Ihm fehlte es an Spielwitz
Zur Wahrheit gehört allerdings auch, dass von dem Spielwitz, von der Lässigkeit des Maodo Lo in den Monaten vor der WM recht wenig zu sehen war. Wie so viele andere Alba-Akteure auch, hat Lo, der ab kommender Saison für Armani Mailand spielt, eine schwierige Saison hinter sich. Nachdem er vergangenen Sommer auf dem Weg zur EM-Bronzemedaille mit der deutschen Nationalmannschaft noch brilliert hatte, wirkte er im Anschluss und im Alba-Trikot oft müde.
Seinem schnellen ersten Schritt fehlte die Spritzigkeit, seiner Wurfbewegung mangelte es an Rhythmus, seinem Spielwitz ging mitunter der Witz ab. Das Ergebnis war ein unerwartet frühes Viertelfinalaus mit Alba Berlin in den Bundesliga-Playoffs im Mai. Ein frühes Saisonende, von dem Maodo Lo nun zumindest in einer Hinsicht profitiert.
"So eine lange Pause wie diesen Sommer hatte ich noch nie", sagt der Berliner in Okinawa. Klar hätte die Zeit zwischen Saisonende und dem Start der WM-Vorbereitung Lo zufolge gerne noch ein bisschen länger sein können, "aber ein bisschen Kraft konnte ich tanken."
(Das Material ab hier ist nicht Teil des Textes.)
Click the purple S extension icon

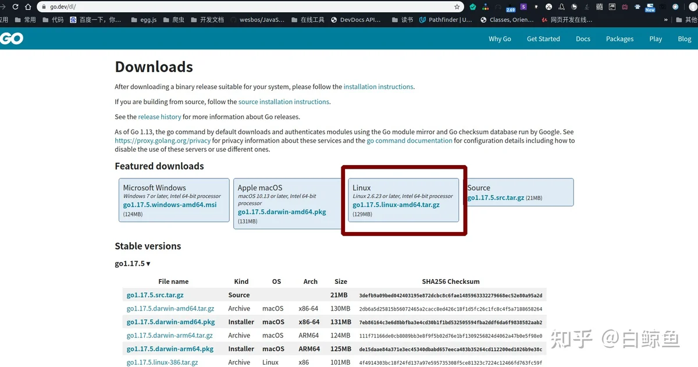(524, 7)
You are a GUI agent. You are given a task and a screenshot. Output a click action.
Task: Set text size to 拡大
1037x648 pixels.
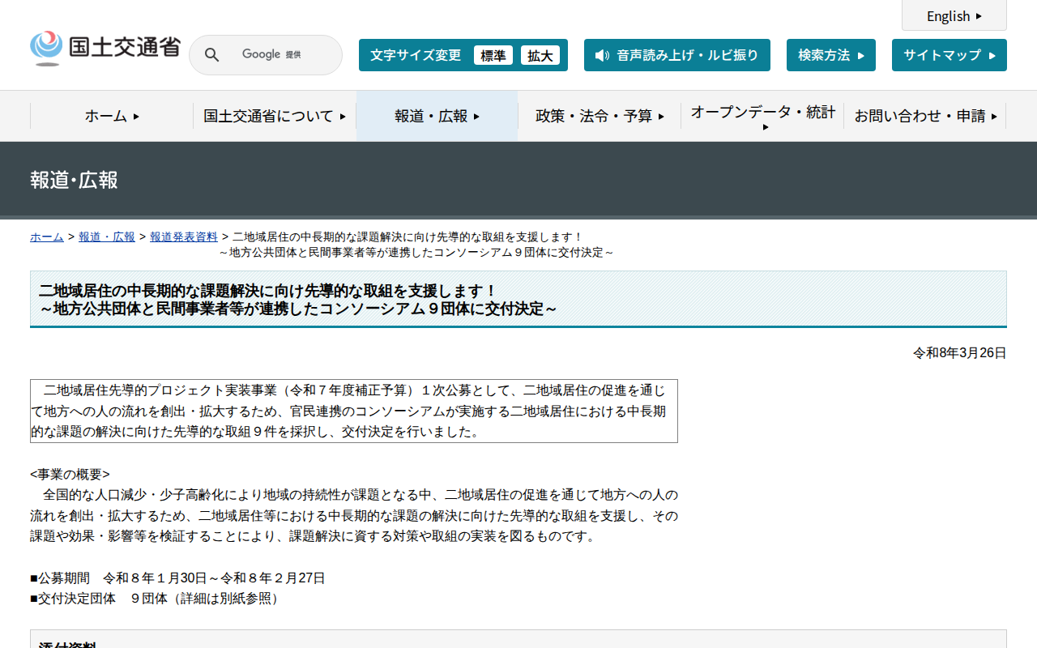540,55
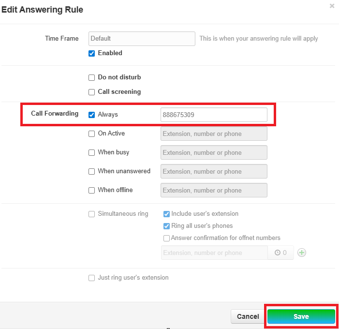
Task: Enable Call screening option
Action: click(x=91, y=92)
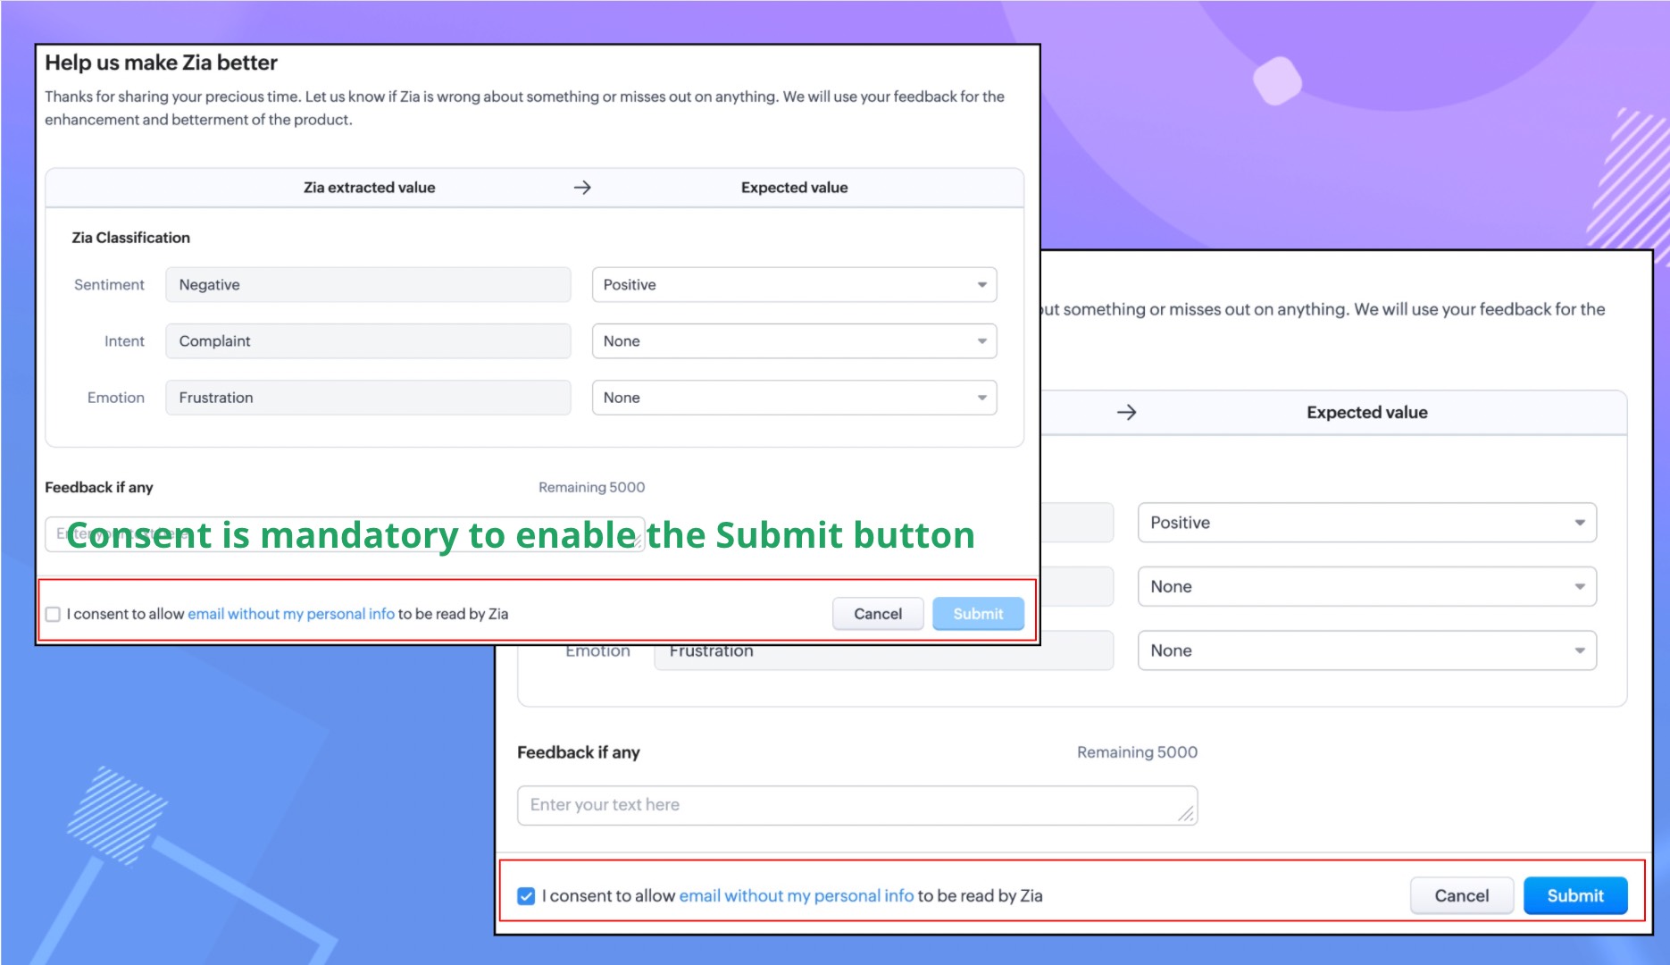Expand the Positive dropdown in lower dialog
Screen dimensions: 1670x965
[x=1366, y=523]
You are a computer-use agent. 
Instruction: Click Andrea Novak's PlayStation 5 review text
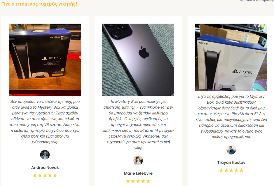[45, 122]
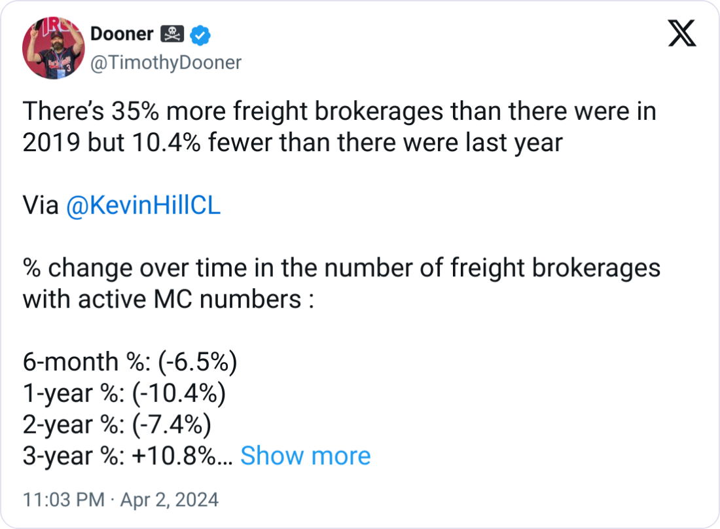This screenshot has height=529, width=720.
Task: Click the blue verified checkmark badge
Action: (200, 34)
So wirkte Maodo Lo bereits im ersten WM-Spiel gegen Japan ein wenig frischer als in den vergangenen Monaten – wenngleich ihm offensiv noch der im Basketball so wichtige "Touch" fehlte. Ein Anlass für den noch prominenteren deutschen Point Guard Dennis Schröder, sich seinen Teamkollegen zur Seite zu nehmen: "Ich habe ihm die letzten Tage gesagt, er muss einfach so spielen, wie er eben spielt. Er darf nicht nachdenken, sondern muss einfach seine Sachen machen", sagt Schröder rbb|24. "Wenn er das macht, ist er ein Killer und wir sind schwer zu stoppen."
Lo avancierte zum Erfolgsgaranten
Bestes Beispiel hierfür war das besagte Spiel gegen Australien. Da brachte Maodo Lo nämlich nicht nur Dante Exum zum Hinfallen, sondern bat auch dessen Teamkollegen Nick Kay zum Tanz. Rund um den Start des vierten Viertels attackierte Lo diesen gleich dreimal, verkürzte Deutschlands Rückstand erst per Step-Back-Dreier, netzte einen zweiten solchen zur Führung und baute diese schließlich per Korbleger nach einer ganzen Reihe schneller Täuschungen und Handwechsel aus. Es waren drei Minuten, in denen der Ball normalerweise wohl in die Hände von Franz Wagner gegangen wäre. Weil der aber eben verletzt hinter der Bande zum Zuschauen verdammt war, avancierte Lo zusammen mit Dennis Schröder zum deutschen Erfolgsgaranten.
"Er kann punkten, er kann kreieren und er ist in der Lage, Dinge zu tun, die andere Spieler nicht tun können", fasste Bundestrainer Herbert nach dem Spiel zusammen.
Beim klaren 101:75-Erfolg im letzten Vorrundenspiel gegen Finnland brauchte es am Dienstagnachmittag dann keine 20 Punkte von Maodo Lo. Weil sich zahlreiche seiner Mitspieler treffsicherer zeigten, nahm Lo überhaupt nur fünf Würfe im gesamten Spiel, verteilte dafür sehr solide fünf Korbvorlagen und wusste auch defensiv zu überzeugen. Letzteres ist eine weitere Qualität, die Lo durchaus regelmäßig abruft – wenngleich sie im Schatten seines offensiven Swags teils etwas untergeht.
"Jeder versucht etwas beizutragen. Mal ist es dies, mal ist es das – ich denke, das ist die Qualität unserer Mannschaft", sagte Lo nach dem Spiel in der Mixed-Zone.
Deutschland trifft wohl auf Superstar Doncic
Es ist eine Qualität, die Franz Wagners Ausfall bislang verschmerzbar machte, und auch in der nun anstehenden Zwischenrunde wichtig wird. Dort trifft Deutschland am Freitag und Sonntag aller Voraussicht nach auf Georgien und Slowenien um Luka Doncic, ein Weltklassespieler, der auch bei der WM bislang dominiert.
Weil aber die Ergebnisse aus der Vorrunde mit in die Zwischenrunde genommen werden, sind die Chancen der deutschen Mannschaft auf das folgende Viertelfinale sehr gut. Nicht zuletzt, weil sie mittlerweile als klarer Medaillenanwärter gilt und als solcher auch gegen Slowenien alles andere als chancenlos wäre. Insbesondere dann, wenn Maodo Lo an der Seite von Dennis Schröder und einem möglicherweise wieder genesenen Franz Wagner zu tanzen beginnt.